Monday, September 15, 2008
Both Matt and I have found that many who ask.......don't really want to hear the answer if it's anything other than "great, wonderful, better than EVER"
So warning to all....if your one of those people......... don't read any further. This won't be an easy read & won't have you feeling all warm and fuzzy at the end.
People just ask to be nice, as a polite gesture.....and I get that.....I'm guilty of it myself in my "before it happened to me" days. But quite honestly, these days, it really gets the best of me. Don't ask if you don't want to hear the truth. And when I tell you exactly how she is doing....don't cut me off, pretend you have a phone call, or say "awwwww...that's too bad" & go back to living your perfect life and never give us a thought or a prayer. Just don't ask.
Maybe I shouldn't be posting tonight............................
Ava has been having clusters of "new" seizures lately which consist of her eyes deviating upward and blinking constantly. We've had to use her rescue med (Diastat) many times these past few weeks to break these clusters. Strange enough, the myoclonics we've tried so hard to nix, have all but gone (maybe 3 or so a day) We've also noticed some absence seizures rearing. It seems as though ALL her major seizure activity has shifted to sleep time. She's been having horrible myoclonic clusters almost every night. I upped her nighttime Clobazam dose hoping it would help, but nothing.
We've had to rouse her nightly to either give her Diazapam or Lorazepam to take the edge off & help her sleep.
My poor baby.
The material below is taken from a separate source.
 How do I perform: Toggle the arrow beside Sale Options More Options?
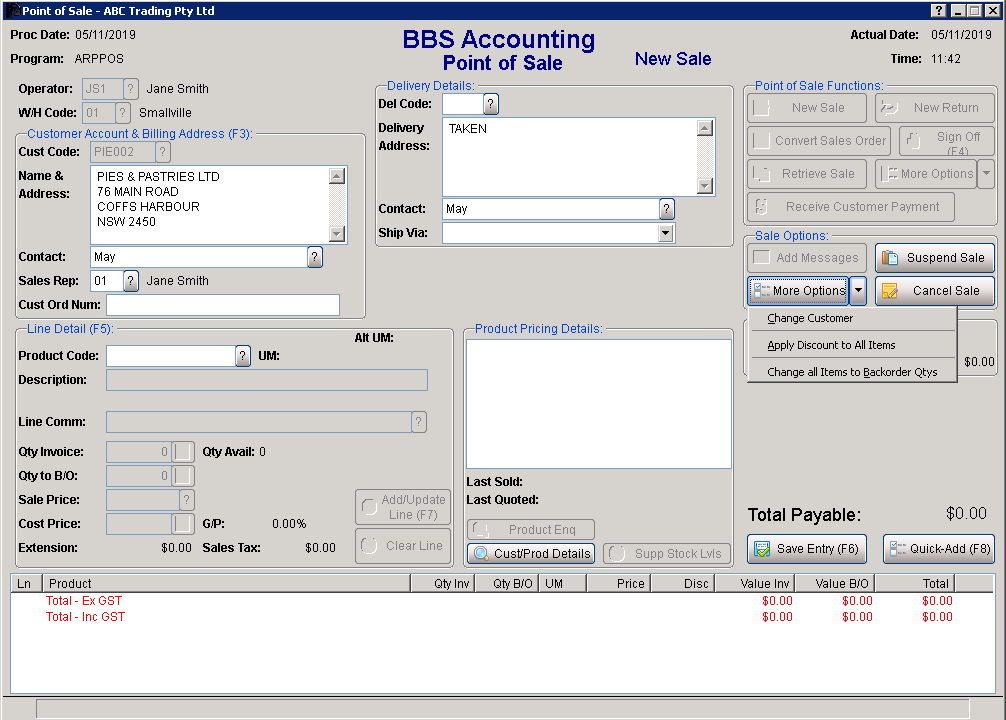[858, 291]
She can't even sleep anymore. The diet, however, is in question.
It will all come to our 3 day digitrace EEG we will be getting done this Thursday. I'll have a lot to think about next week. So until next week, we'll sit tight. My heart is so heavy tonight. I'm very physically exhausted from the nighttime seizures, but mostly, I'm scared.
Scared of what the EEG might say. Things have shifted seizure wise, and I don't like the way things are going. I'm scared of what is going on inside her brain, and that it could mean Ava may loose all the progress she's made. Yet, even with what I'm seeing on the outside.
I still believe.
I believe that God is in control of this situation. I believe that I can give all this pain, heartache and worry and he will turn it into peace beyond understanding. I believe that one day we will overcome this monster that has stolen our happiness, our sleep, and our precious family time that is all but a distant memory sometimes.
So to those of you who do care, and pray...for real.
We need it. Especially this week and next.
At 8 months old, Ava was diagnosed with Infantile Spasms, a rare form of epilepsy. She was treated immediately with a 4 week course of ACTH. Ava spent 6 weeks "seizure free". All of Ava's MRI's, CT's, and blood tests have been "normal".
On November 20, 2006, Ava had a grand mal seizure which could not be stopped, and she was put in a drug induced coma. We left the hospital on antiepileptic medication, and have been on medication ever since. Ava is currently diagnosed with Generalized Epilepsy.
So far we've tried the following medications: ACTH, Trileptal, Keppra, B-6, Depakote, Carnitor, and currently on the Ketogenic Diet.